→ **Exercise description**: In the material below, give the lines from the one containing "The image size" through the end of the material, inclusive, as a JSON list of strings with one string per line and blank lines omitted. Leave the pictures out.

→ **Records for the task**:
========

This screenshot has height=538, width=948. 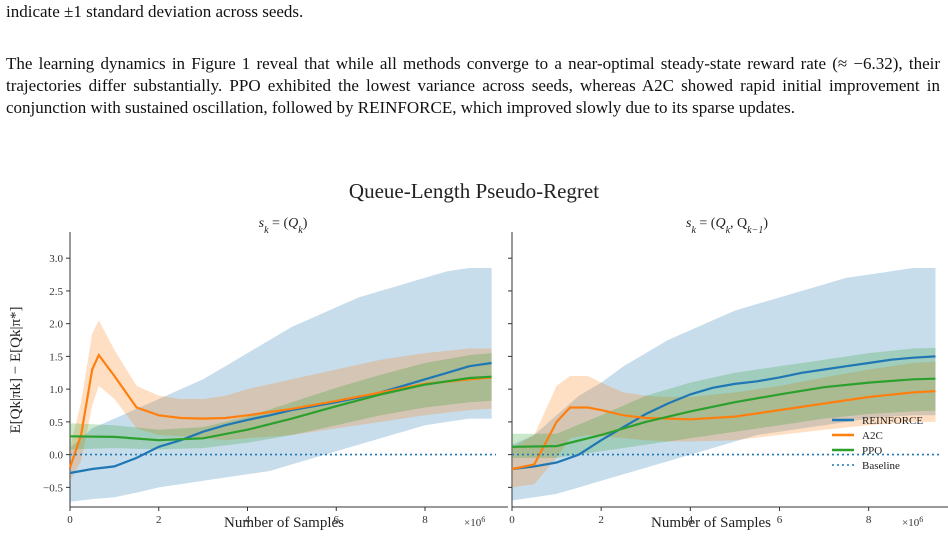 I want to click on left-y-label: E[Qk|πk] − E[Qk|π*], so click(x=16, y=370).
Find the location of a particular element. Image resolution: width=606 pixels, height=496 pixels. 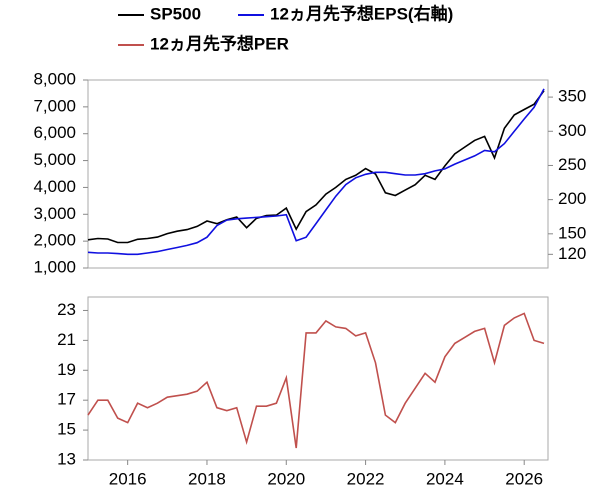

y2-tick-label: 250 is located at coordinates (572, 164).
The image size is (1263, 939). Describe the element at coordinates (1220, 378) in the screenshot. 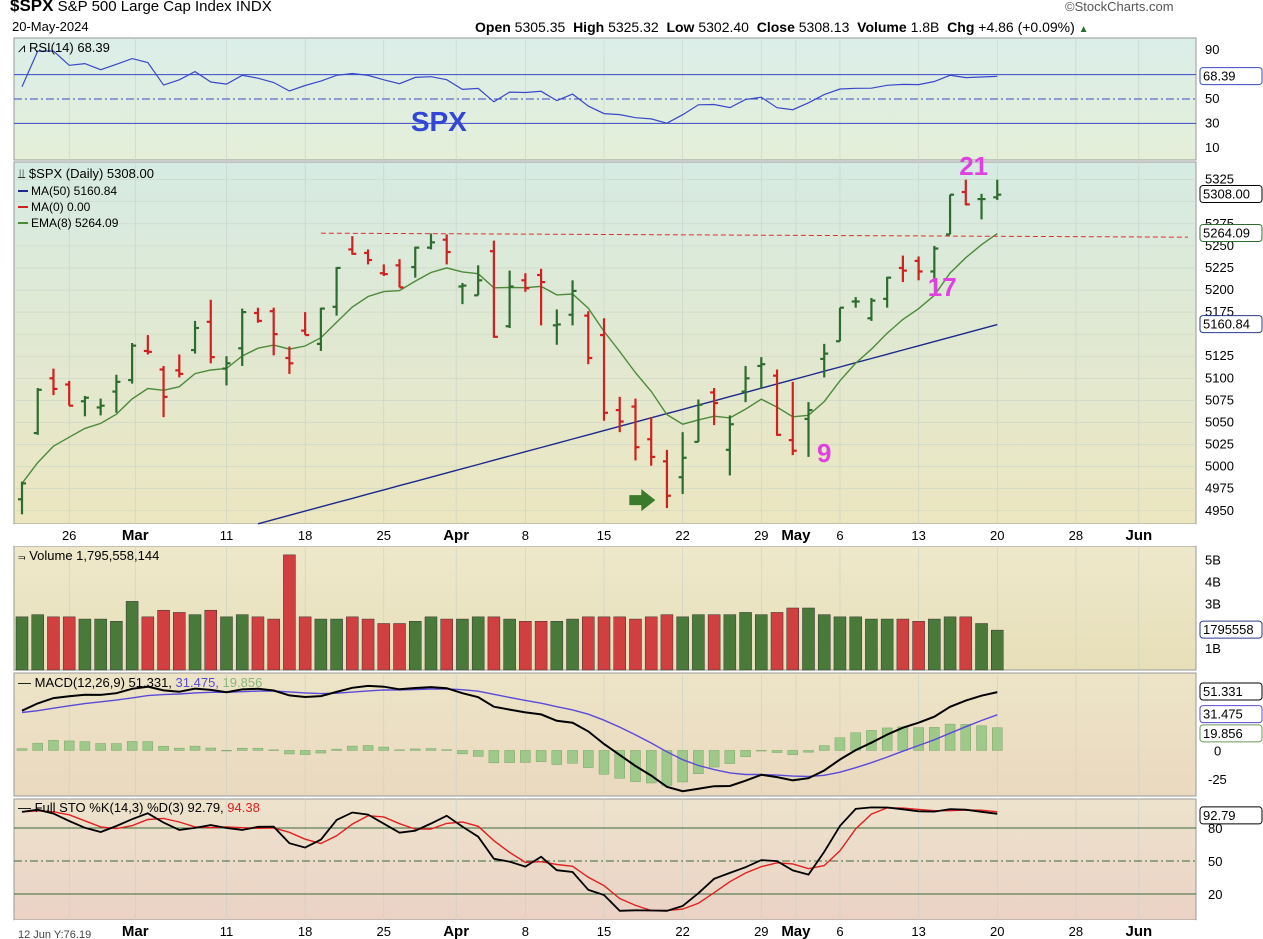

I see `price-tick-label: 5100` at that location.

========

→ **Response area**:
[
  "The image size is (1263, 939). Describe the element at coordinates (1220, 378) in the screenshot. ",
  "I see `price-tick-label: 5100` at that location."
]